Limitations and ethical use
The predictor is not a medical device. It reflects correlations present in the training data and should be used as a soft signal, not a diagnosis. Inputs are self‑reported and may be imprecise, which affects accuracy. The interface avoids collecting personal identifiers and processes data locally in the session.
Appendix: Minimal training sketch (reference only)
The repository ships only the inference app and the trained model. For completeness, here is a compact sketch that mirrors how a Random Forest might be trained. This code is illustrative and not part of the deployed app.
import pandas as pd
from sklearn.ensemble import RandomForestClassifier
from sklearn.model_selection import train_test_split
from sklearn.metrics import classification_report
import joblib
df = pd.read_csv("stress_dataset.csv")
X = df[["age","sleep","exercise","work"]]
y = df["stress_label"]
X_train, X_test, y_train, y_test = train_test_split(X, y, test_size=0.2, random_state=42)
clf = RandomForestClassifier(n_estimators=200, random_state=42)
clf.fit(X_train, y_train)
print(classification_report(y_test, clf.predict(X_test)))

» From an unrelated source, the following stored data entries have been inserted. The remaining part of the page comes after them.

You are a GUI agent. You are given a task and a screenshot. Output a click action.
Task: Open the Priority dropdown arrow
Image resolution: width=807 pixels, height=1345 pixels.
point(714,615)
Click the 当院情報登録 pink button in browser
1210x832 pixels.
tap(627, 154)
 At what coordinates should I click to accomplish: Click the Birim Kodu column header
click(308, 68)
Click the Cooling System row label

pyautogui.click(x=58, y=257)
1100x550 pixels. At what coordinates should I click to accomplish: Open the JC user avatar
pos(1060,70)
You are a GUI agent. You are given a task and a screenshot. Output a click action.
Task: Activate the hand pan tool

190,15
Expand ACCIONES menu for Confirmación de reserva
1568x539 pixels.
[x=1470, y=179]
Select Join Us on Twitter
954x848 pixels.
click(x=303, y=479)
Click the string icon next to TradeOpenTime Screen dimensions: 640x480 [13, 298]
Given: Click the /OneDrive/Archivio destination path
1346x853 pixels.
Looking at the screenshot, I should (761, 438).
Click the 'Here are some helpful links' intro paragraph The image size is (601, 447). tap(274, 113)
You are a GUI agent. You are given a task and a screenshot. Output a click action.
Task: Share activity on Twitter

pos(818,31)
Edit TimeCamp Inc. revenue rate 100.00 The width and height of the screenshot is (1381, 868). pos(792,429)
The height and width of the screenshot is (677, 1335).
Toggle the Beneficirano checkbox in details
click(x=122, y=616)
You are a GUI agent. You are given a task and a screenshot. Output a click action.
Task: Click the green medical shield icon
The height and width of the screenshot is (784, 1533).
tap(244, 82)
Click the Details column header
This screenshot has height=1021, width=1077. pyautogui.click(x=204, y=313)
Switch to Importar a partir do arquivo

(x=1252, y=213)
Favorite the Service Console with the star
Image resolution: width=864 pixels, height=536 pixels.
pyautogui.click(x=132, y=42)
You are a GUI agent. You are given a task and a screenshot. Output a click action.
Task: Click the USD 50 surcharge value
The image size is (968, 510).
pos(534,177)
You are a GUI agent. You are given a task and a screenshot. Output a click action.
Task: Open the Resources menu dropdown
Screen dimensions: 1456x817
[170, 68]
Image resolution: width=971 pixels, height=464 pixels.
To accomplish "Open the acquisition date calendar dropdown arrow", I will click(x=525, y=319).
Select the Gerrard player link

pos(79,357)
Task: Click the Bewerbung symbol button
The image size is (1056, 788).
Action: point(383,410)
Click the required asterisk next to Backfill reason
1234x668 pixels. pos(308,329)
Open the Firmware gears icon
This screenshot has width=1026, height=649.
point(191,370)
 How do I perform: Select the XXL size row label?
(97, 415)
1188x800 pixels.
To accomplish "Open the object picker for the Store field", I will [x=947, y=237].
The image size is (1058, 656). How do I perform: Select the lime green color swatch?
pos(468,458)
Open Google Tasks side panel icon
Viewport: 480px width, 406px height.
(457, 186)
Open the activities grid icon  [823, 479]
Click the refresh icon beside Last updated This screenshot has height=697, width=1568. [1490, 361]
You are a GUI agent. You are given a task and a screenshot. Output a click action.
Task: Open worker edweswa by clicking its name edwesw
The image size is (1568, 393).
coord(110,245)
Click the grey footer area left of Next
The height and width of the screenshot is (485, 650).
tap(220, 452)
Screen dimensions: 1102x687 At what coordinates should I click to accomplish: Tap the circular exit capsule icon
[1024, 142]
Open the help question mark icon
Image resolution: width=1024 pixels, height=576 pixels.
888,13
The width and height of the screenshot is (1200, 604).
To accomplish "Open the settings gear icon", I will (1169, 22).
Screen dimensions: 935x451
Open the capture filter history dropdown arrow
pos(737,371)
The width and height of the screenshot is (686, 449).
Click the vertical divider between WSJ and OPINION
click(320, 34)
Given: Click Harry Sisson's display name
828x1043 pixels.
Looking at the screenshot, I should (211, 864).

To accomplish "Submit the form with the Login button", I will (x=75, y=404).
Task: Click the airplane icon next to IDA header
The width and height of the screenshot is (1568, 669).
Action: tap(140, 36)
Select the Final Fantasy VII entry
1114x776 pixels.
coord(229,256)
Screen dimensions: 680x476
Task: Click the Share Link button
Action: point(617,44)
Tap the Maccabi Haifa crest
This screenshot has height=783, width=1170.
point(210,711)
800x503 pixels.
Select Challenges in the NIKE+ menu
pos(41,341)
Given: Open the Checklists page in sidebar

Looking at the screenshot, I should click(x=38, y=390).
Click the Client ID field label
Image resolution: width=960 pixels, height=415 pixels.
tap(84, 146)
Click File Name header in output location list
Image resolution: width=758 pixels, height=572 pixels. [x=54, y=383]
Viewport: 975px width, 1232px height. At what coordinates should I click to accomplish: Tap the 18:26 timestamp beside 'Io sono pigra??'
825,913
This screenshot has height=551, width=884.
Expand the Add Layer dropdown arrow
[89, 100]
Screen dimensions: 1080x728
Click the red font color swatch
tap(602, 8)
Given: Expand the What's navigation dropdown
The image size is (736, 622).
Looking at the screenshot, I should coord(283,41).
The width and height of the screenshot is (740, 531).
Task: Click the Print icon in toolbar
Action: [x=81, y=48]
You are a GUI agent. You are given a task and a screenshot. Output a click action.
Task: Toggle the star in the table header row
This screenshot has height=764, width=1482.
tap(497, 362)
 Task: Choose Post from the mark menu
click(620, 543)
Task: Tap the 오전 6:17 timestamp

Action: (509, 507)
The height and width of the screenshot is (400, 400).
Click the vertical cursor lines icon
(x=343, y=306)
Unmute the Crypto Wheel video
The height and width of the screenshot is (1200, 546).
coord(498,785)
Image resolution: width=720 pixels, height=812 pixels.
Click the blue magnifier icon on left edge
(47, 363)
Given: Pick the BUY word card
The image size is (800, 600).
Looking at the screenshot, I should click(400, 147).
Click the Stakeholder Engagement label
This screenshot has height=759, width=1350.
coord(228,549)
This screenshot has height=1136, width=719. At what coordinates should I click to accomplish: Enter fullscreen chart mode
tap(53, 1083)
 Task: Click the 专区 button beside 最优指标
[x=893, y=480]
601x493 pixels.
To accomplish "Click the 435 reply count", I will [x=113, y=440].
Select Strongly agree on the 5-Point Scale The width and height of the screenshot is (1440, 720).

joblib.dump(clf, "models/model_stress_rf.joblib")
Final thoughts
I built this project to turn vague feelings into a measurable signal that nudges better habits. The code stays small on purpose so maintenance is easy and behavior is transparent. Every helper serves a single responsibility. Libraries are chosen for clarity and stability. The result is a dependable browser app that predicts in real time and fits neatly into a simple repository.